It’s become common for TV creators to toy with a show’s opening credits, what with series like The Wire and Weeds having previously invited different artists to interpret their respective theme songs. A cursory watch of HBO’s Sharp Objects might lead one to think each episode begins with an entirely different song than the one that came before, but it’s actually operating similarly to the aforementioned shows, just in a much subtler way.
Music supervisor Sue Jacobs revealed in a pair of new interviews with Vulture and Esquire that all eight episodes begin with the same song, just reinterpreted across genres. The song is “Dance And Angela,” a piece from Franz Waxman’s score from the 1951 drama A Place In the Sun, and though we hear the original version in episode one, the subsequent credits have seen it filtered through a number of lenses.
Here’s the original:
Episode two, meanwhile, reimagines the song through an electronic lens.
And episode four brings it into the realm of hip-hop.
Jacobs explains that the decision was made by director Jean-Marc Vallée, and was born from the audiophile obsessions of Alan, the sad, vaguely creepy stepdad character. As Jacobs puts it to Vulture:
For Jean-Marc, title sequences always come late with him. He always starts it with the end. It was the same with Big Little Lies, too. In Big Little Lies, the ocean was the power of the women, and that’s where he wanted to build his main titles from. In Sharp Objects, the one thing that’s very consistent is Alan, who’s always in that record room, playing records all the time and trying to deal with his dead-end marriage. He loves Adora and loves living there, but it’s not a loving relationship. It shows what a painful existence he’s in. So he has his music, and so does Camille. With the titles, we started with Alan’s music and a piece from the score called “Dance and Angela,” which is very much something Alan would put on. We put that through machinations of all the different mirrored textures of music we have in the show. You’ll hear that same melody in solo piano, in solo voice, in hip-hop — really representing the vibrations we have musically throughout these characters. Once you pick up on the melody and play them all back-to-back, you’ll start to hear it’s an interpretation of the same thing.

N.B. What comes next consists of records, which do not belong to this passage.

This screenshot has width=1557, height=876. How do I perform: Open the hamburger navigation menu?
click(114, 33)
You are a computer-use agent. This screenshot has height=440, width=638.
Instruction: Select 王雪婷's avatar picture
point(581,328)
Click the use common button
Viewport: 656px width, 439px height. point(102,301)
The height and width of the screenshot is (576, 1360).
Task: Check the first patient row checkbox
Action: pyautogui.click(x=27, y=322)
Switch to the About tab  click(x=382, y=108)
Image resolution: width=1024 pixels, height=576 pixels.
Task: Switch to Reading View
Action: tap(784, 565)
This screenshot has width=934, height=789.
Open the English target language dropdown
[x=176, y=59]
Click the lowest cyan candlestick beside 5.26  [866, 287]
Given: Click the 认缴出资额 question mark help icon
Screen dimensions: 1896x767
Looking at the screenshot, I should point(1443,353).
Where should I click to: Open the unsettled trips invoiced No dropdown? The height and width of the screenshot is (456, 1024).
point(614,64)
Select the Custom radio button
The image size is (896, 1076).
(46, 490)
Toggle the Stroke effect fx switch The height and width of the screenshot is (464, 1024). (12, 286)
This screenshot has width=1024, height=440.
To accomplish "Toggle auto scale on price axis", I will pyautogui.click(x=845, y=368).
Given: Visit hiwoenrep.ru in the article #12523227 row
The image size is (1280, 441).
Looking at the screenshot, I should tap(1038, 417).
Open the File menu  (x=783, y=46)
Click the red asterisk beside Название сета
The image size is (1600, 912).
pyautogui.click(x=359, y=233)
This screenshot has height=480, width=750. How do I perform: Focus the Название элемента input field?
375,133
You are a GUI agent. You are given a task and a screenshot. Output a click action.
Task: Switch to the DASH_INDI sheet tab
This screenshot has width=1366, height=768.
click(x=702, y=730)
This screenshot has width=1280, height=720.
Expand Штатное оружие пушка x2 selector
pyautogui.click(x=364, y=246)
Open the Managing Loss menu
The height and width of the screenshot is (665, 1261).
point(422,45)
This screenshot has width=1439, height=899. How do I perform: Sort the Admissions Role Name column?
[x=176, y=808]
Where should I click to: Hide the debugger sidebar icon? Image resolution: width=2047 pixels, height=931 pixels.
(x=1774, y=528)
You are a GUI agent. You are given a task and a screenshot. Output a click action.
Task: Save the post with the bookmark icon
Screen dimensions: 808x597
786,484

Elsewhere in the interviews, Jacobs discusses Vallée’s devotion to diegetic sound, as well as how the director was able to convince Led Zeppelin to let them use four songs. “It’s kind of like a music supervisor’s nightmare when directors go, ‘What do you think about Led Zeppelin?’” Jacobs told Esquire. It turns out, though, that the band just really dug Vallée’s vision for the music, which isn’t used to underscore so much as it is augment particular scenes.
The question now is whether we’ll get the Zeppelin version of “Dance And Angela” next episode or in the finale.